TESTED: Ivideon Oco Pro OPHWD-16US

by Andy Clutton

Ivideon provide a ‘Cloud’ based service for management of video camera images. The Oco Pro camera is configured to work with this service to allow live and recorded images to be displayed on PC using Mac OS, Windows or Linux and phone or tablet devices using both iOS and Android operating systems. The Ivideon website shows that they partner with a number of  Chinese camera suppliers and list Hikvision, Dahua, Oco and Milesight. The Oco Pro camera dome tested here was based on a Hikvision model as evidenced by its MAC address.

The Quick Set-up guide and Set-up manual are very simplistic and don’t provide any help if things don’t go as expected beyond giving contact details for their helpdesk.

The camera is a 2MP Day/Night dome with a 106° horizontal angle of view. It provides an HD 1920 x 1080 pixel-image and is weather-proof so is suitable for internal and external mounting.

Features

The system is based around Ivideon’s ‘Cloud’ software service for which there are a number of options for home or business users. Their home plans range from a free online plan giving 24 hours of basic event recording and up to three users through Cloud 1, Cloud 10 and Cloud 30 options providing increasing amounts of event recording of up to 30 days’ duration and five users.

The business plans start from a low-cost Online Pro with five days of basic event recording through Cloud 10 Pro, Cloud 30 Pro, Extended Pro and Broadcasting; these options provide up to 60 days of event recording and all allow for multiple users. Pricing is given in US$ only.

Signing up for the service is very simple with an e-mail account used as the user reference and a suitably secure personal password being entered. A couple of tick-boxes are presented to confirm agreement with one being for their Terms of Service & Privacy Policy and the second for accepting e-mail notifications and new feature promotions. The Terms of Service and Privacy Policy appeared to be available as hyperlinks as the terms were in blue text but this did not work so it was necessary to agree to their terms without gaining site of the actual documents. A search of their FAQ page did not reveal these documents either. It is often assumed that no one reads terms and conditions documents but if one is signing up for a business service that will potentially be depended upon for security images then this should be readily available. No information is given as to how and where these recording will be stored.
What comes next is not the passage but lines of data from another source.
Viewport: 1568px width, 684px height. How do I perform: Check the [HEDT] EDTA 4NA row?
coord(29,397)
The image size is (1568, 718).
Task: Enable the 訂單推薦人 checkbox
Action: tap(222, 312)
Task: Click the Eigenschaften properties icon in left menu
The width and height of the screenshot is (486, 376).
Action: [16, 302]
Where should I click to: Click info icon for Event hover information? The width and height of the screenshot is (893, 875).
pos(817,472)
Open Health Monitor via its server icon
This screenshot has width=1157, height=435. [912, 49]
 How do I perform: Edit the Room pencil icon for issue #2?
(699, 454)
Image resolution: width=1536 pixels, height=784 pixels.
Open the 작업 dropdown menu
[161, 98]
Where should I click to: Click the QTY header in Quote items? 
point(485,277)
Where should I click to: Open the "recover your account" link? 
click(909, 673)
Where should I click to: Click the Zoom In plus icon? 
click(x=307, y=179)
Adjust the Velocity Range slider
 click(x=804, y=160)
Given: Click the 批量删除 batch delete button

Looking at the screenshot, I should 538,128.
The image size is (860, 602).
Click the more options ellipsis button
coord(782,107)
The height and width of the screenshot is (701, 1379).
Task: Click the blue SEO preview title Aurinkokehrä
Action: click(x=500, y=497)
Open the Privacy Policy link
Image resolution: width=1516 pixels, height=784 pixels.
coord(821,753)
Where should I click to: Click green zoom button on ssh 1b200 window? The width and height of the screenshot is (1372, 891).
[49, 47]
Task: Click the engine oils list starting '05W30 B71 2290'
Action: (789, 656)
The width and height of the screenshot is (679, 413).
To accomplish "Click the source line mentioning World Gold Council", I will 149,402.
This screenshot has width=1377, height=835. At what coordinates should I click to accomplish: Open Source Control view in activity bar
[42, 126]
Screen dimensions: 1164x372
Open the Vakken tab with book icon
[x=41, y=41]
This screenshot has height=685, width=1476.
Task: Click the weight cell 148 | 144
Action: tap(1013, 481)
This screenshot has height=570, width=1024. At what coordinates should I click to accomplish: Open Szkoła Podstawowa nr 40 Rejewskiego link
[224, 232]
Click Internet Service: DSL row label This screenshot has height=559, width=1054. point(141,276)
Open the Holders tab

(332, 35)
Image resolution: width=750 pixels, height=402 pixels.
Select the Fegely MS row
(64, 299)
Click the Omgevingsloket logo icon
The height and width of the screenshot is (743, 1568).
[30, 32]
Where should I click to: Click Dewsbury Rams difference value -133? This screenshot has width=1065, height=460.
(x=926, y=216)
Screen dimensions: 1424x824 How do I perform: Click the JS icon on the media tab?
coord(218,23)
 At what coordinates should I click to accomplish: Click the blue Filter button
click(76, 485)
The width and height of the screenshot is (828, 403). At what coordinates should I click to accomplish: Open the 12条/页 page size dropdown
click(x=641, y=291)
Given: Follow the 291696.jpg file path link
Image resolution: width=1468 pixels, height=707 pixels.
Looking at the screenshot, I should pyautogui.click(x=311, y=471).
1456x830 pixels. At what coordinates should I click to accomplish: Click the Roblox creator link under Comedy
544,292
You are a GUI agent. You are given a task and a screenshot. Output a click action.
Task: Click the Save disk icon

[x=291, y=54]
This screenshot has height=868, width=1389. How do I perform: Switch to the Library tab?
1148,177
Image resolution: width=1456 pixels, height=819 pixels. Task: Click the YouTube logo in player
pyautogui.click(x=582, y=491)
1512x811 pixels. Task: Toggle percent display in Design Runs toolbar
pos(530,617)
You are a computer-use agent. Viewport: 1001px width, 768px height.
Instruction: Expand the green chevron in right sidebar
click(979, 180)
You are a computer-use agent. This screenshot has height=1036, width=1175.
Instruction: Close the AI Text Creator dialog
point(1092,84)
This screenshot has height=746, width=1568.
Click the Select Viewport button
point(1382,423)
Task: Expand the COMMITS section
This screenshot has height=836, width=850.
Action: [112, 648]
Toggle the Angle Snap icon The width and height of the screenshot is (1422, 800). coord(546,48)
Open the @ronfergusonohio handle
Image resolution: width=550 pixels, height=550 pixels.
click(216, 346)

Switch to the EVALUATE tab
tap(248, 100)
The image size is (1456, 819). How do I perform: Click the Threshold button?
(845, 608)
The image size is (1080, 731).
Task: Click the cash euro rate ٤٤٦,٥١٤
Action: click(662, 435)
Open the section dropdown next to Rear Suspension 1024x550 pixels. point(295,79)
Once your account is set up you are able to log into the service and are presented with an ‘Add a camera’ screen to select the type of camera to be used, there are four options from Ivideon- powered camera, laptop or desktop webcam, regular IP camera or Ivideon-powered DVR.

With the Ivideon-powered camera selected, you are then prompted for a descriptive camera name to be entered along with the MAC address from the camera sticker. You are next prompted to “connect the camera using a network cable to a router with internet access”. This must be a suitable PoE connection or using an appropriate PoE injector or separate 12v power supply. The service should then find the camera and connect in approximately two minutes.

After a longer ‘time-out’ period the software prompted for the camera to be disconnected and re-powered with the message ‘Please wait while your camera boots up and connects to Ivideon’.

No mention is made of the likely need to configure port forwarding on the router to allow access between the Ivideon server and the camera. Once the router was configured the camera connected as expected. No mention appeared to be made of this likelihood on the Oco or Ivideon websites so it is likely that they would expect to advise users via their helpline.